Bundesgericht
Tribunal fédéral
Tribunale federale
Tribunal federal
5A_38/2024
Sentenza del 3 luglio 2025
II Corte di diritto civile
Composizione
Giudici federali Bovey, Presidente,
Hartmann, De Rossa,
Cancelliera Antonini.
Partecipanti al procedimento
A.________,
patrocinato dall'avv. Hugo Haab,
ricorrente,
contro
Ufficio di esecuzione di Locarno,
via della Posta 9, 6601 Locarno,
1. Canton Soletta, 4500 Soletta,
2. Comune di T.________,
3. Comune di U.________,
rappresentati dallo Steueramt des Kantons Solothurn,
e patrocinati dall'avv. Michela Gianola.
Oggetto
rettifica, verbale di sequestro,
ricorso contro la sentenza emanata il 10 gennaio 2024 dalla Camera di esecuzione e fallimenti del
Tribunale d'appello del Cantone Ticino,
quale autorità di vigilanza (15.2023.95/96).
Fatti:
A.
A.a. Con decisione 26 maggio 2023 il Canton Soletta ha condannato A.________ a prestare una garanzia per vari crediti d'imposta federale, cantonale e comunale pari a complessivi fr. 2'378'080.--.

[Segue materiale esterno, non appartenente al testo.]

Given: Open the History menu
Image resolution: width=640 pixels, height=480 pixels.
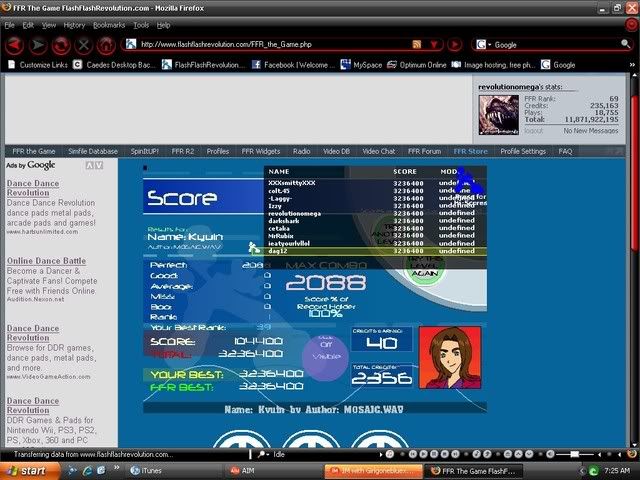Looking at the screenshot, I should [74, 24].
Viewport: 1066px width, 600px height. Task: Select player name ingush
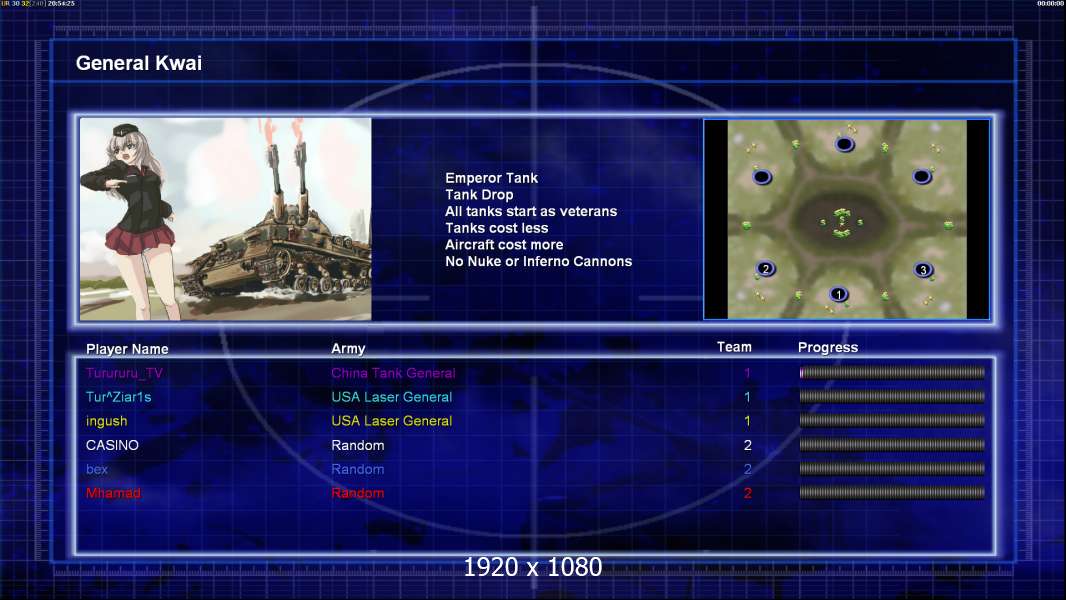(x=107, y=421)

A.b. In data 8 agosto 2023 il Canton Soletta ha trasmesso all'Ufficio di esecuzione (UE) di Locarno un decreto di sequestro diretto contro A.________, vertente, da un lato, su un credito di fr. 7'200'000.-- relativo al ricavo della compravendita di un fondo vvv di W.________ depositato sul conto di un notaio e, dall'altro, sui fondi xxx e yyy di U.________, il tutto fino a concorrenza di fr. 2'378'080.--. I sequestranti sono il Canton Soletta, il Comune di T.________ e il Comune di U.________.
Quello stesso giorno, l'UE di Locarno ha eseguito il sequestro del credito residuo dell'escusso verso il notaio e dei fondi xxx e yyy di U.________ (stimati in fr. 1'924'300.--, rispettivamente fr. 174'000.--).
A.c. L'UE di Locarno ha emesso il verbale di sequestro il 21 agosto 2023.
A.________ si è aggravato contro tale verbale con ricorso 29 agosto 2023, chiedendo in via principale di annullarlo con riguardo ai fondi di U.________ e in via subordinata di stimare il valore dei fondi in fr. 7'136'000.-- con conseguente annullamento del sequestro del credito.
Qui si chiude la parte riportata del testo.